Sezione del documento:
======

In Italia si sono scelte prevalentemente le seconde. I controlli diffusi rappresentano un buon test di quanto si sia ancora lontani dalla consapevolezza che bere e poi guidare contempla una condotta pericolosa ma ancora troppo praticata.

Dati relativamente recenti (RELAZIONE DEL MINISTRO DELLA SALUTE AL PARLAMENTO SUGLI INTERVENTI REALIZZATI AI SENSI DELLA LEGGE 30.3.2001 N. 125
“LEGGE QUADRO IN MATERIA DI ALCOL E PROBLEMI ALCOL CORRELATI”) ci dicono che da controlli in 80 province italiane il 5,7% è risultato positivo all’alcol con valori superiori a quelli stabiliti dalla legge (guida in stato di ebbrezza). Numeri che non sono irrilevanti considerato il dibattito mediatico che ha portato anche alla configurazione di uno specifico reato qual è l’omicidio stradale, con pene molto alte.

Condanna o tolleranza sociale?

Eppure, malgrado questo, l’abitudine di bere per poi mettersi al volante non sembra, nell’immaginario collettivo, comportamento da censurare se non ex-post. La percezione o i motivi per cui stiamo mutando, molto lentamente, i nostri comportamenti sono infatti dovuti principalmente al timore delle conseguenze. Andrebbe trasmessa la consapevolezza che tali abitudini, prima ancora che per gli aspetti punitivi, rappresentano un elemento di disvalore in riferimento alle possibili conseguenze sulla vita umana. Al contrario, nell’immaginario collettivo, questa consapevolezza è secondaria.

Come dire che io non rubo perché ho paura di essere scoperto e non perché lo trovo moralmente riprovevole.

L’interiorizzazione di una determinata condotta, in termini di disvalore sociale prima ancora che penale, rappresenta la vera ed irta strada su cui dovremmo concentrare i nostri sforzi. Un’identità normativa che ci accompagna lungo la nostra esistenza.

È indubbio, ad esempio, che sensibilizzare la popolazione in merito alla necessità di raccolte differenziate ha generato comportamenti virtuosi. Se oggi noi adottiamo la raccolta differenziata lo facciamo perché siamo convinti della bontà di tale condotta, che si riflette in un beneficio collettivo. Non certo raccogliamo il vetro per l’ipotetica multa che potremmo prendere nel momento in cui non osserviamo quella norma.

======

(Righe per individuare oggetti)
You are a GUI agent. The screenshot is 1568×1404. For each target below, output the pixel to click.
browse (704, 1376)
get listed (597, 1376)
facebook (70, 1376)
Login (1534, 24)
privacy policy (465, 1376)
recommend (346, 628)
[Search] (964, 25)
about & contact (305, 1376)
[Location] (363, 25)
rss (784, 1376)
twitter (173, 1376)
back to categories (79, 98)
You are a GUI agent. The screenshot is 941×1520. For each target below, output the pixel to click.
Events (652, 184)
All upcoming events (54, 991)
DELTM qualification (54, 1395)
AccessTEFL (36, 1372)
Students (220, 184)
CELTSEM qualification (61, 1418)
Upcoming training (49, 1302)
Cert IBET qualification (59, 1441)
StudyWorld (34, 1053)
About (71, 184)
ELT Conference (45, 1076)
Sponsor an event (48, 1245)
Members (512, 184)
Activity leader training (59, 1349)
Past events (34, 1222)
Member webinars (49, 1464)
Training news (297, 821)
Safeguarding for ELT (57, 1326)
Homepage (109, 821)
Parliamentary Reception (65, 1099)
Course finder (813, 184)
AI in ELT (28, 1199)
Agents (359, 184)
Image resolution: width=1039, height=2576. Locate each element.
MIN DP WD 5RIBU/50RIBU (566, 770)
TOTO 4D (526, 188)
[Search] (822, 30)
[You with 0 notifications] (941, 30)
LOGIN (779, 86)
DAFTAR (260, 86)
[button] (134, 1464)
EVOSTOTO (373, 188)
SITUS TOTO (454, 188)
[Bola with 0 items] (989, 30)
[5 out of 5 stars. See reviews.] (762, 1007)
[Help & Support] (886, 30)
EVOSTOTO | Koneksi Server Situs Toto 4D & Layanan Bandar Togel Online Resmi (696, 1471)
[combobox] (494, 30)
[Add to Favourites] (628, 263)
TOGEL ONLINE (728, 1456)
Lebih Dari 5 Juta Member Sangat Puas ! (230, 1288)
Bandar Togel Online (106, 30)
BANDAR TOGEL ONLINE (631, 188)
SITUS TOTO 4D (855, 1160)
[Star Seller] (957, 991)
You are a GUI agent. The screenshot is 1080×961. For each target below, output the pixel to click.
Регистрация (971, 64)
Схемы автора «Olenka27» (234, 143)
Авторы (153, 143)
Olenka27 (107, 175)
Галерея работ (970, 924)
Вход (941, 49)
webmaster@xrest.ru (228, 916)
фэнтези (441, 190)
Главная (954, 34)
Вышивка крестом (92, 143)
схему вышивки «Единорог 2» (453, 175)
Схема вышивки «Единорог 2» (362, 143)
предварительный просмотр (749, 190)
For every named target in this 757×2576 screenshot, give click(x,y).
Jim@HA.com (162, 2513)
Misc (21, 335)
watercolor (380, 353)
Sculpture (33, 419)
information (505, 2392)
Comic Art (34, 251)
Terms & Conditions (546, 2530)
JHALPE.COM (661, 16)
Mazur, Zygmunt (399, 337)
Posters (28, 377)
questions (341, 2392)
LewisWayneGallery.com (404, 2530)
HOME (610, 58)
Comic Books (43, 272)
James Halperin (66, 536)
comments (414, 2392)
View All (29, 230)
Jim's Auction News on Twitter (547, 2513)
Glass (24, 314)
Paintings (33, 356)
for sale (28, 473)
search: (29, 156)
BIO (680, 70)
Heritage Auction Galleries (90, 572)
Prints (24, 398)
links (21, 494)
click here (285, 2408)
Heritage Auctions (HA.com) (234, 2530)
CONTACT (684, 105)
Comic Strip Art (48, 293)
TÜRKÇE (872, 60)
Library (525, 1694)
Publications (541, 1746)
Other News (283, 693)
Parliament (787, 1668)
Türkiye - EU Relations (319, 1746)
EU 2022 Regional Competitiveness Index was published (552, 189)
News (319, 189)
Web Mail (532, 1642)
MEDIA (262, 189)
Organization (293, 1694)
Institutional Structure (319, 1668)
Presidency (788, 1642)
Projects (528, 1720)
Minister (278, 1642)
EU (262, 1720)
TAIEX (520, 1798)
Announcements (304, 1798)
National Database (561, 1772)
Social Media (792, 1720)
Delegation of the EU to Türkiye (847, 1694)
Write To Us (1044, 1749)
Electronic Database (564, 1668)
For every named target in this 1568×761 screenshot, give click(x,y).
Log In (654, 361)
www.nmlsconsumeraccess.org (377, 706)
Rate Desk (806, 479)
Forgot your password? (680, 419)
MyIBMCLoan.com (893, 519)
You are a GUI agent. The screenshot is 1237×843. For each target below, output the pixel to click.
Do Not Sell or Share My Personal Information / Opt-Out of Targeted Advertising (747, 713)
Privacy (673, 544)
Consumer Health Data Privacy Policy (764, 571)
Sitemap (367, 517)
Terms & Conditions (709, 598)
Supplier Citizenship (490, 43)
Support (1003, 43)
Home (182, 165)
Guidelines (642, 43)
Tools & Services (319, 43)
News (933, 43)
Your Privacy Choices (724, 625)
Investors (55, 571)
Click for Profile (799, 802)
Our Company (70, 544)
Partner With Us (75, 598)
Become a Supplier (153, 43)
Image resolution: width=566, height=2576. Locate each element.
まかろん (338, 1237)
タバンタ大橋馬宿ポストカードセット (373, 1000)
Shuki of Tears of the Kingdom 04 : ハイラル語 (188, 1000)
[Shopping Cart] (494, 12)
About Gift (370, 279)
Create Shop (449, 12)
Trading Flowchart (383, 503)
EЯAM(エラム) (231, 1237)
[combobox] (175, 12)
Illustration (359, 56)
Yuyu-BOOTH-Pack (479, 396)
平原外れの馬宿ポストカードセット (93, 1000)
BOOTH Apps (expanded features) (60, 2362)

======

Esercizi da svolgere:
1. Riporta fedelmente la parte del brano su alcol e guida compresa tra "Come dire che" e "osserviamo quella norma.", estremi inclusi.
2. Stabilisci se le affermazioni (a), (b) e (c) concordano con il brano su alcol e guida. Per ciascuna rispondi sì o no e cita testualmente le parole decisive. (a) Dai controlli in 80 province italiane è risultato positivo all'alcol il 5,7%. (b) Secondo il brano, i comportamenti stanno cambiando soprattutto per una convinzione morale. (c) Il vetro viene raccolto separatamente per evitare la multa.
Le righe non servono per svolgere gli esercizi.

Risposte date:
1.
Come dire che io non rubo perché ho paura di essere scoperto e non perché lo trovo moralmente riprovevole.

L’interiorizzazione di una determinata condotta, in termini di disvalore sociale prima ancora che penale, rappresenta la vera ed irta strada su cui dovremmo concentrare i nostri sforzi. Un’identità normativa che ci accompagna lungo la nostra esistenza.

È indubbio, ad esempio, che sensibilizzare la popolazione in merito alla necessità di raccolte differenziate ha generato comportamenti virtuosi. Se oggi noi adottiamo la raccolta differenziata lo facciamo perché siamo convinti della bontà di tale condotta, che si riflette in un beneficio collettivo. Non certo raccogliamo il vetro per l’ipotetica multa che potremmo prendere nel momento in cui non osserviamo quella norma.

2.
(a) Sì: "da controlli in 80 province italiane il 5,7% è risultato positivo all’alcol".
(b) No: "sono infatti dovuti principalmente al timore delle conseguenze".
(c) No: "Non certo raccogliamo il vetro per l’ipotetica multa".